We can conclude that $\lambda$ is an eigenvalue of an $n\times n$ matrix $A$ if and only if $\lambda$ satisfies the characteristic equation $\det(A-\lambda I) = 0.$

Example. Find the characteristic equation of

\[A = \begin{bmatrix}5&-2&6&-1\\0&3&-8&0\\0&0&5&4\\0&0&0&1\end{bmatrix}\]

Solution. Form $A - \lambda I,$ and note that $\det A$ is the product of the entries on the diagonal of $A,$ if $A$ is triangular.

\[\det(A-\lambda I) = \det\begin{bmatrix}5-\lambda&-2&6&-1\\0&3-\lambda&-8&0\\0&0&5-\lambda&4\\0&0&0&1-\lambda\end{bmatrix}\]

\[=(5-\lambda)(3-\lambda)(5-\lambda)(1-\lambda).\]

So the characteristic equation is:

\[(\lambda-5)^2(\lambda-3)(\lambda-1) = 0.\]

Expanding this out we get:

\[\lambda^4 - 14\lambda^3 + 68 \lambda^2 - 130\lambda + 75 = 0.\]

Notice that, once again, $\det(A-\lambda I)$ is a polynomial in $\lambda$.

In fact, for any $n\times n$ matrix, $\det(A-\lambda I)$ is a polynomial of degree $n$, called the characteristic polynomial of $A$.

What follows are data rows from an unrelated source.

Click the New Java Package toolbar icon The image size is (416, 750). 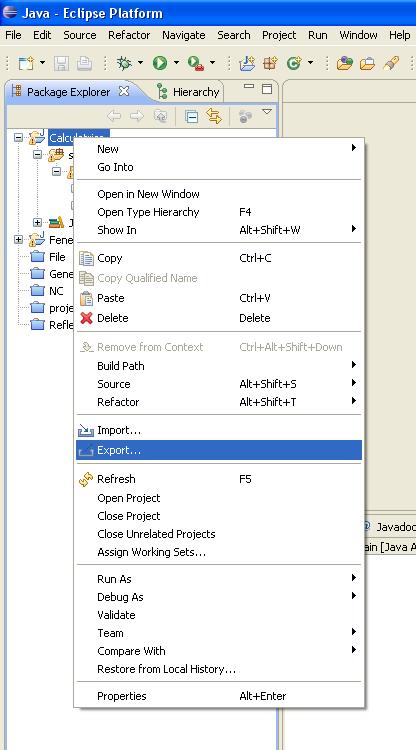(x=270, y=63)
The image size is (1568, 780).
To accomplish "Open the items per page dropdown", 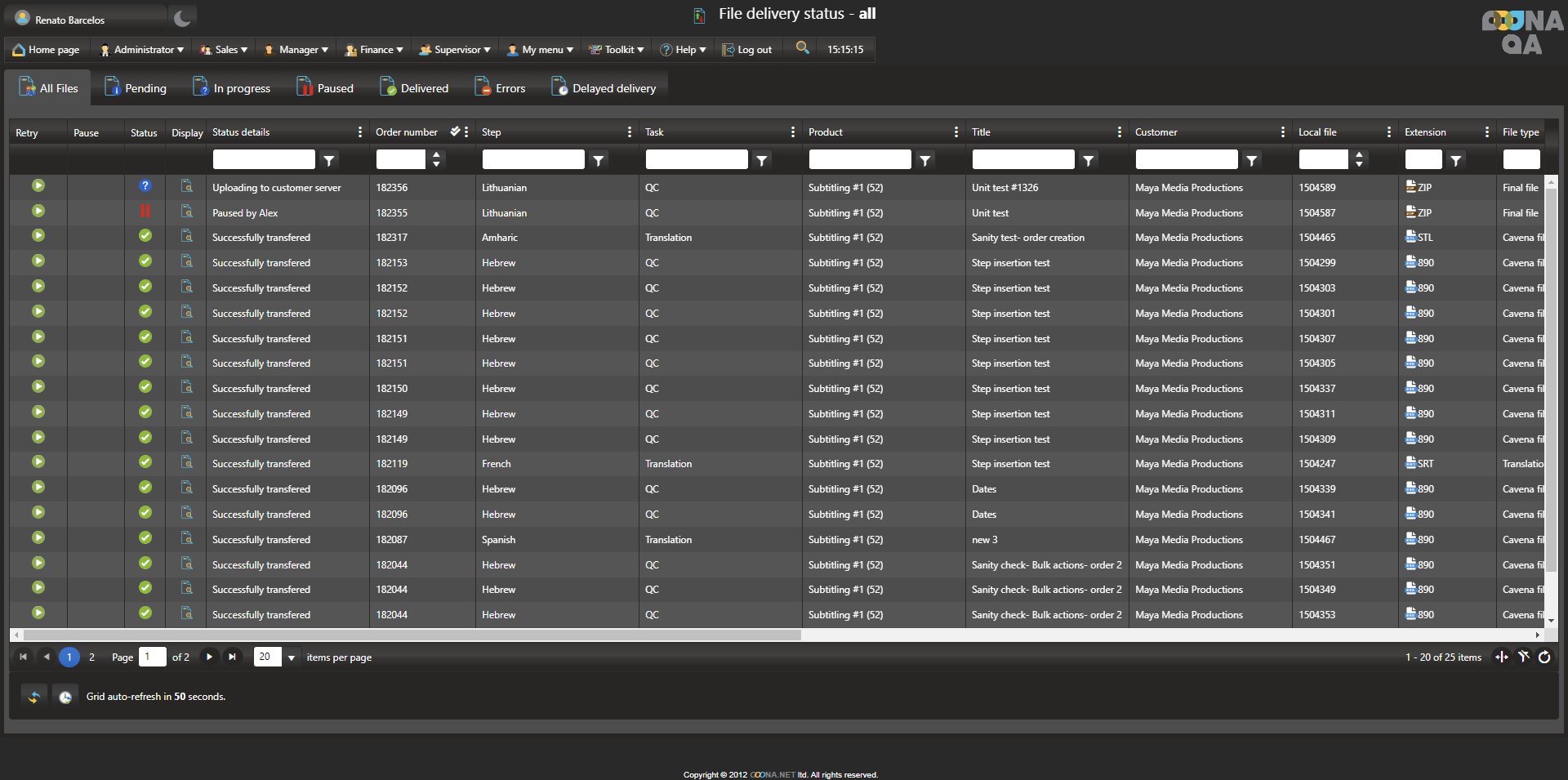I will click(x=292, y=657).
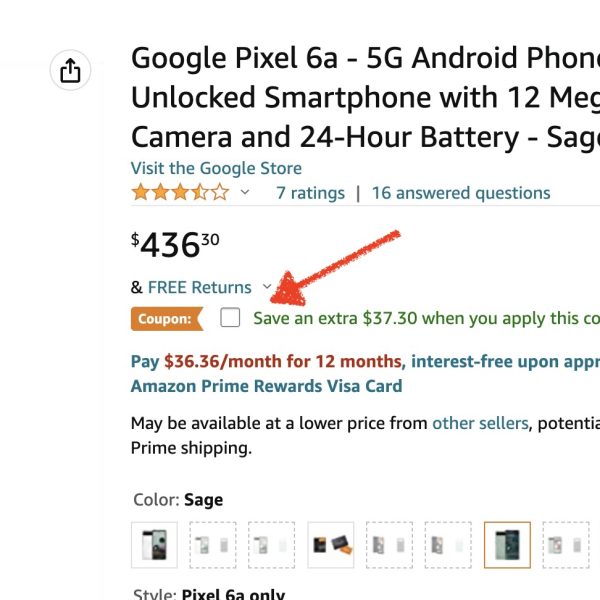Image resolution: width=600 pixels, height=600 pixels.
Task: Select the last color swatch on right
Action: (x=566, y=545)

We say that the eigenvalue 5 in this example has multiplicity 2, because $(\lambda -5)$ occurs two times as a factor of the characteristic polynomial. In general, the mutiplicity of an eigenvalue $\lambda$ is its multiplicity as a root of the characteristic equation.

Example. The characteristic polynomial of a $6\times 6$ matrix is $\lambda^6 - 4\lambda^5 - 12\lambda^4.$ Find the eigenvalues and their multiplicity.

Solution Factor the polynomial

\[\lambda^6 - 4\lambda^5 - 12\lambda^4 = \lambda^4(\lambda^2-4\lambda-12) = \lambda^4(\lambda-6)(\lambda+2)\]

So the eigenvalues are 0 (with multiplicity 4), 6, and -2.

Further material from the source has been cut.